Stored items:
+++++
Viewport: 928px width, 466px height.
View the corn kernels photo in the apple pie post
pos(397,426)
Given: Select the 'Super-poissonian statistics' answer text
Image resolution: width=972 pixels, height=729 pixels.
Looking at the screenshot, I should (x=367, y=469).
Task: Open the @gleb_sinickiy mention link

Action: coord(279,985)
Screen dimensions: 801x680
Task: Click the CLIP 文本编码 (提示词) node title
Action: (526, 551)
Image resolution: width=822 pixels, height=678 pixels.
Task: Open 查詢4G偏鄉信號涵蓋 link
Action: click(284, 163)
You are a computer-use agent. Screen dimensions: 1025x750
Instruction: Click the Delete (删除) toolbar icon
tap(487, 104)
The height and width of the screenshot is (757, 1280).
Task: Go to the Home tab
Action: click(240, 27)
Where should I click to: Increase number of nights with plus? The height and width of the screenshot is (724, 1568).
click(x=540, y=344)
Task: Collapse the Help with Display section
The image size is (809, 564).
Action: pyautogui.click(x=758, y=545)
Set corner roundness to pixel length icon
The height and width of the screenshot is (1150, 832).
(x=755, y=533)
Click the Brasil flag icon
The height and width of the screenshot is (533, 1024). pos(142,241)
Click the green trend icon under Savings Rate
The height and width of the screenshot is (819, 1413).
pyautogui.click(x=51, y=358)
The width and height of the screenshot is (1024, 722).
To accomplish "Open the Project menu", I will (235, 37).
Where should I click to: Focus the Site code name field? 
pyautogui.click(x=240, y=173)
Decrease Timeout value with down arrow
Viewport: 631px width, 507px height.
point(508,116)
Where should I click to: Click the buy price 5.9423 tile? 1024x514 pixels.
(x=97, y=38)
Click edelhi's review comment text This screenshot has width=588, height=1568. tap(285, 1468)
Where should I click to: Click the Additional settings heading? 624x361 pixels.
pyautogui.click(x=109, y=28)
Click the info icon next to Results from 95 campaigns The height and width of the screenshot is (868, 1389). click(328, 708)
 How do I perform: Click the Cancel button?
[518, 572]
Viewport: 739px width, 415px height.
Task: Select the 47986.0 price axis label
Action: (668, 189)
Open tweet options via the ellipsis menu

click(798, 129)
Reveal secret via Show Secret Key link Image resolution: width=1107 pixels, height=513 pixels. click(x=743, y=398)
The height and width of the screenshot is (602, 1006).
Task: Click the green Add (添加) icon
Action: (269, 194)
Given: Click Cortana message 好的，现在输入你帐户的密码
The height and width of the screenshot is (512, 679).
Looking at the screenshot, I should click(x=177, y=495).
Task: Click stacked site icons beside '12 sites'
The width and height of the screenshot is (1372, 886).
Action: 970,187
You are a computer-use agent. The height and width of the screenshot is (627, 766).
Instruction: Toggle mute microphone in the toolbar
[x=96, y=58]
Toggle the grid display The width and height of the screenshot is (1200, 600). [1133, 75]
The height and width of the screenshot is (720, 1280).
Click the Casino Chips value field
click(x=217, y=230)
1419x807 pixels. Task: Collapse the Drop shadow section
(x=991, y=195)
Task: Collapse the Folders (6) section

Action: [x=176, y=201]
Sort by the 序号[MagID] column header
+++++
◆ TO DO: All the lines that hold the word "agent" must appear in the answer, copied from the records.

◆ SOLUTION TO THIS TASK:
You are a computer-use agent. Screen dimensions: 1025x750
You are a computer-use agent. The height and width of the screenshot is (627, 766).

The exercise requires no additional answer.